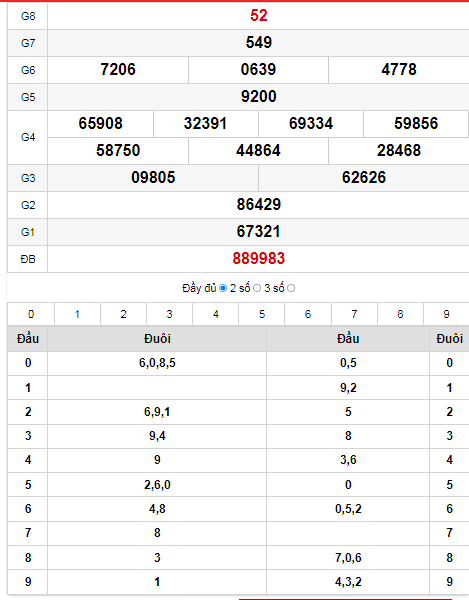
Task: Select the G1 result 67321
Action: pyautogui.click(x=259, y=232)
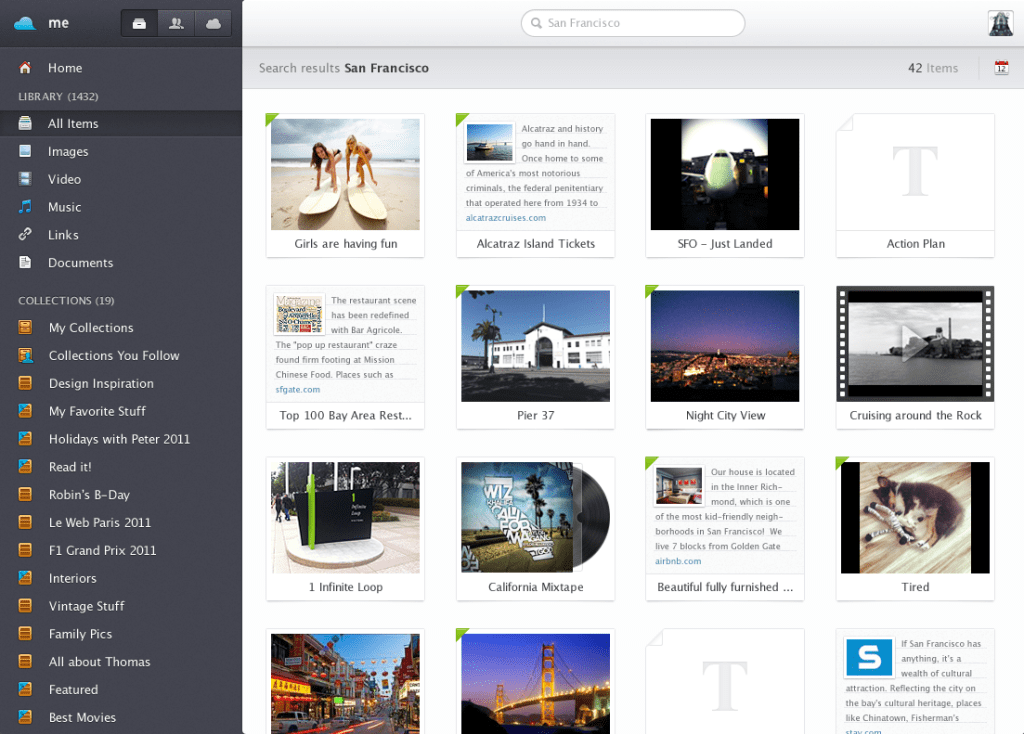This screenshot has height=734, width=1024.
Task: Expand the My Collections group
Action: pyautogui.click(x=90, y=328)
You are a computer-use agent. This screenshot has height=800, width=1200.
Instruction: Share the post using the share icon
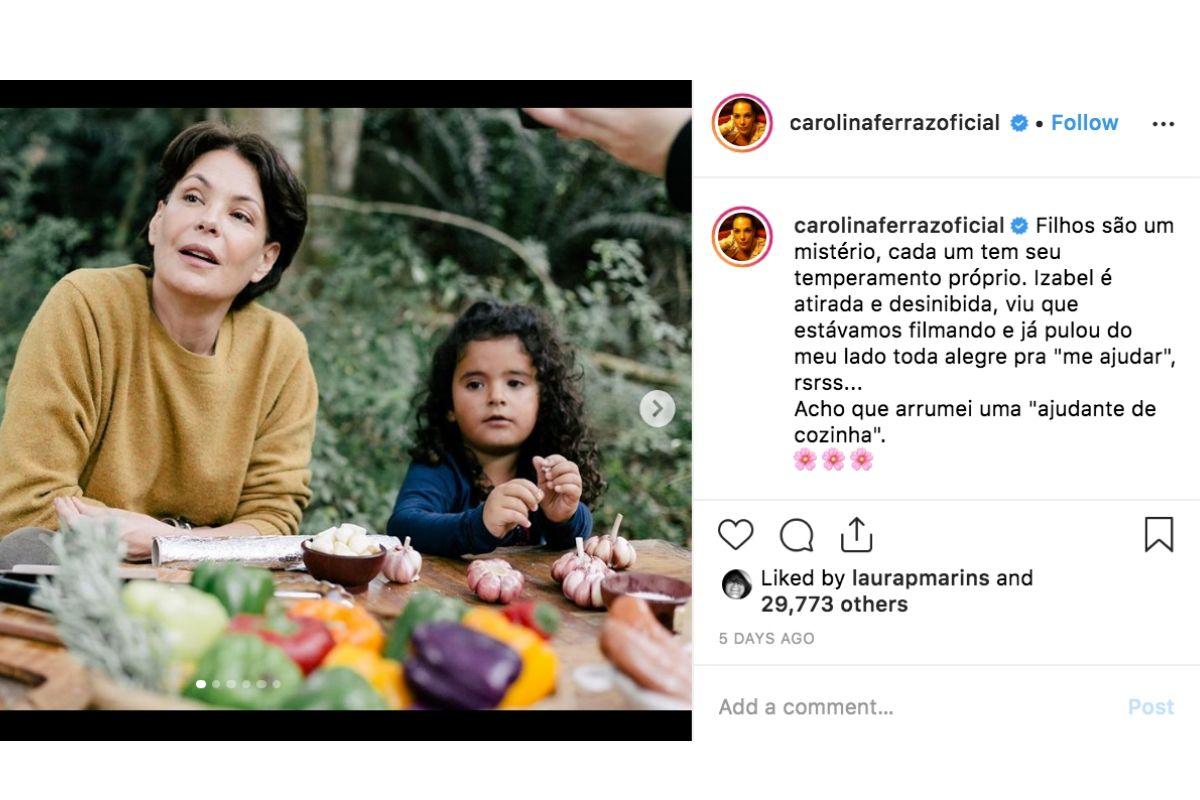click(856, 535)
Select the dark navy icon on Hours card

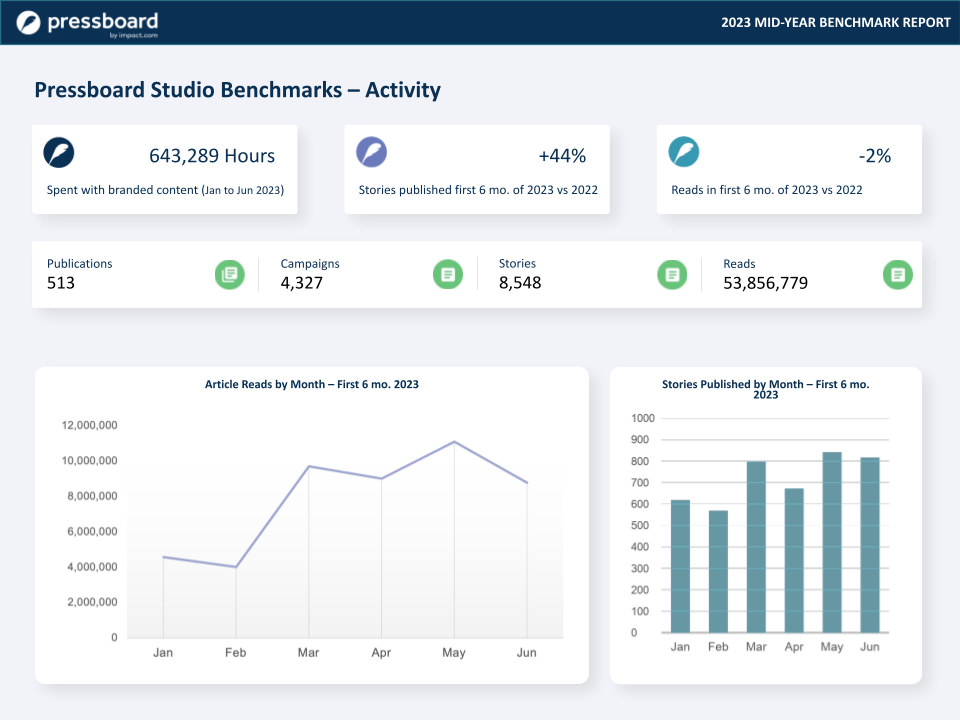click(57, 152)
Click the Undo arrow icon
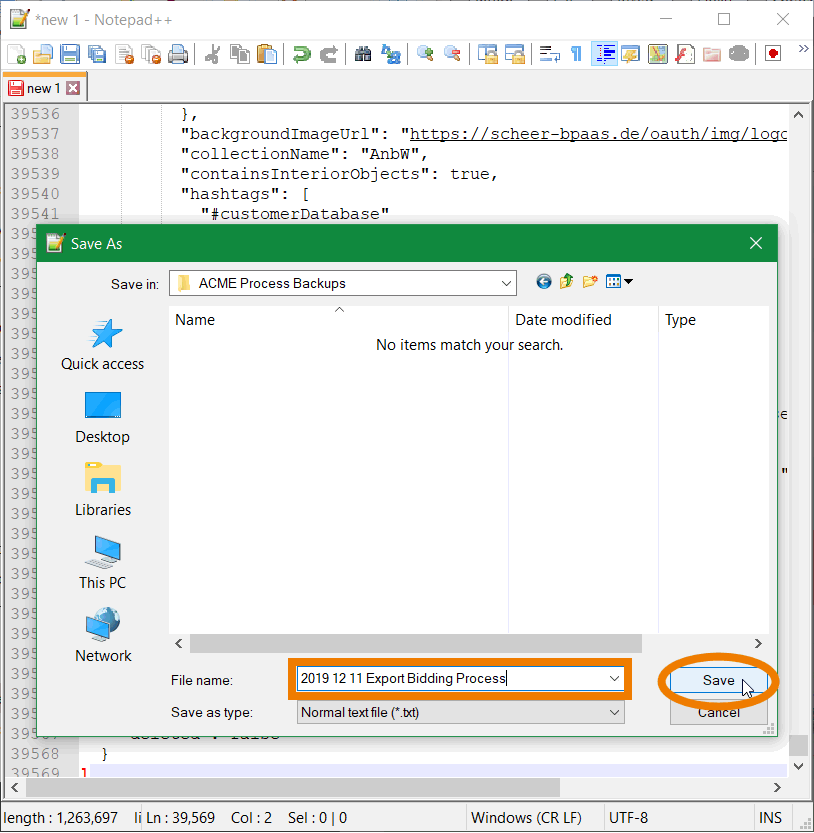Image resolution: width=814 pixels, height=833 pixels. [x=301, y=54]

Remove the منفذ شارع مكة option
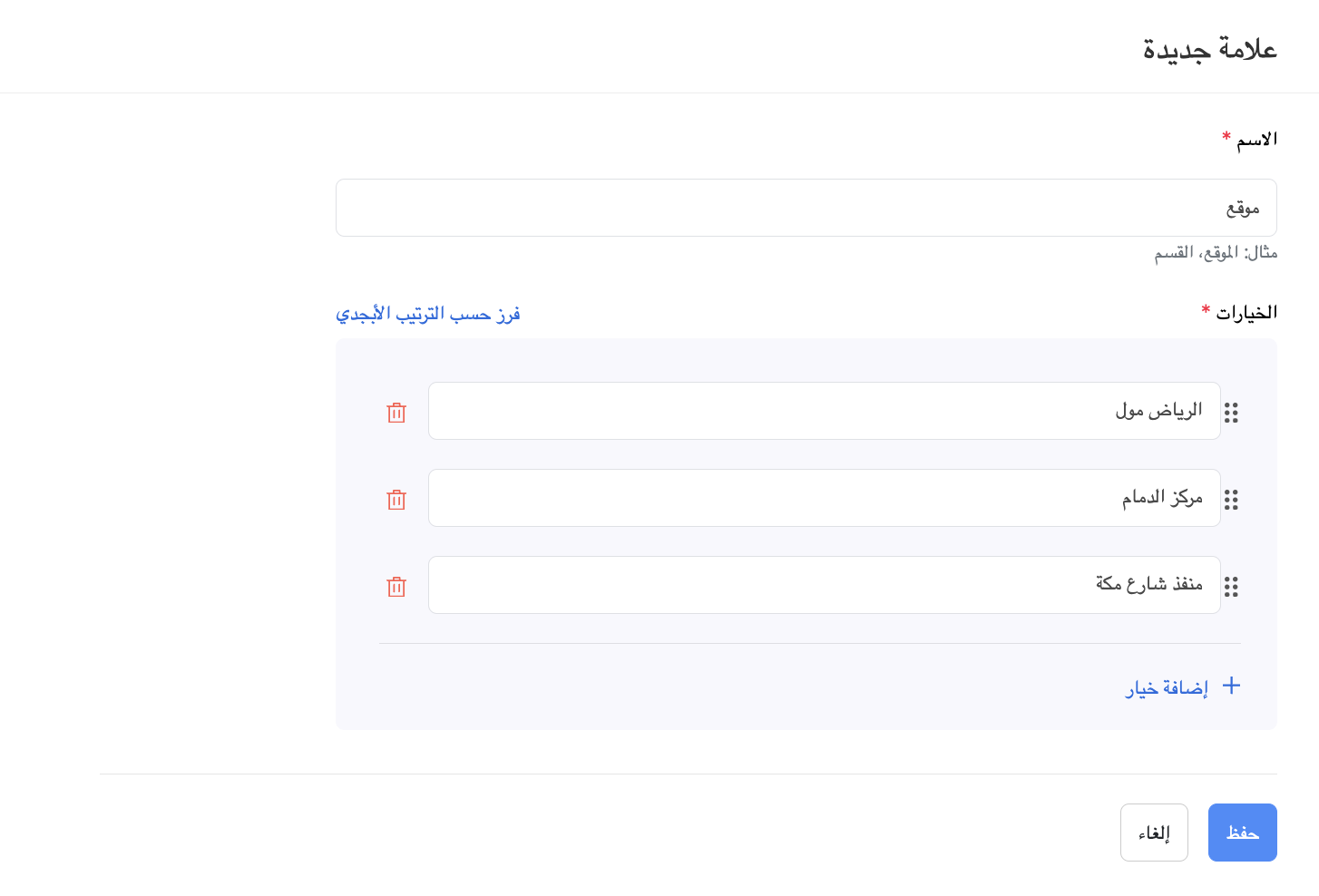396,587
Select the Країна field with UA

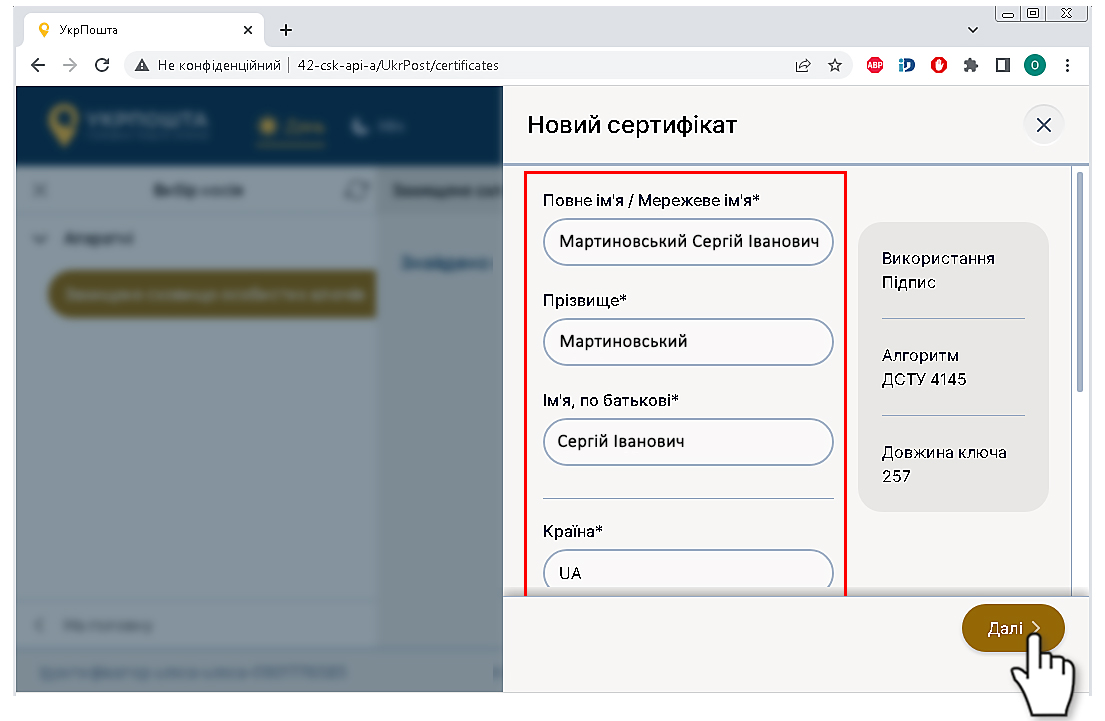point(688,572)
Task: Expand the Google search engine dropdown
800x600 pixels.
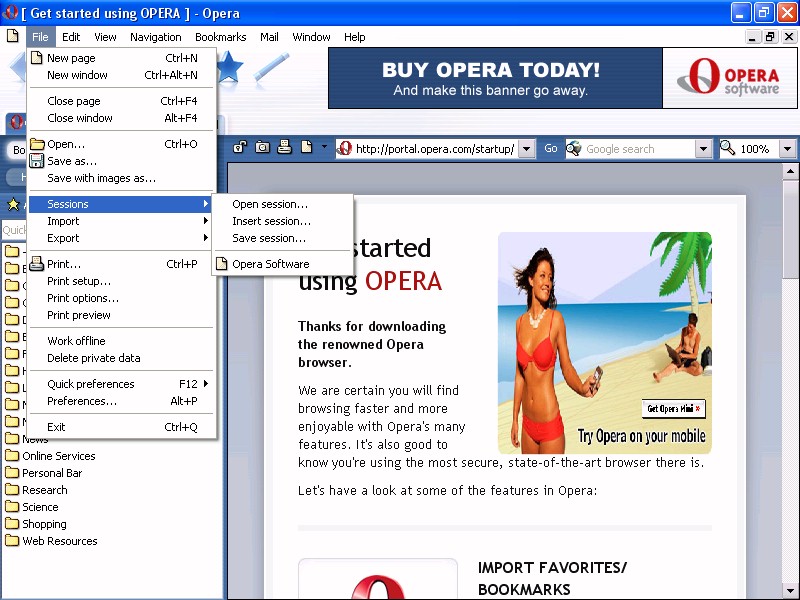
========
# Problem to work on
Please transcribe, with no additions, the lines starting at the one that contains "You are a computer-use" and running through the last line of the entries, inclusive. Leave the pictures out.

# Answer to the problem
You are a computer-use agent. This screenshot has height=800, width=1200.
Instruction: Share the post using the share icon
click(856, 535)
Select the dark navy icon on Hours card

click(57, 152)
Click the Undo arrow icon
Image resolution: width=814 pixels, height=833 pixels. [x=301, y=54]

Remove the منفذ شارع مكة option
396,587
Select the Країна field with UA

point(688,572)
Task: Expand the Google search engine dropdown
800x600 pixels.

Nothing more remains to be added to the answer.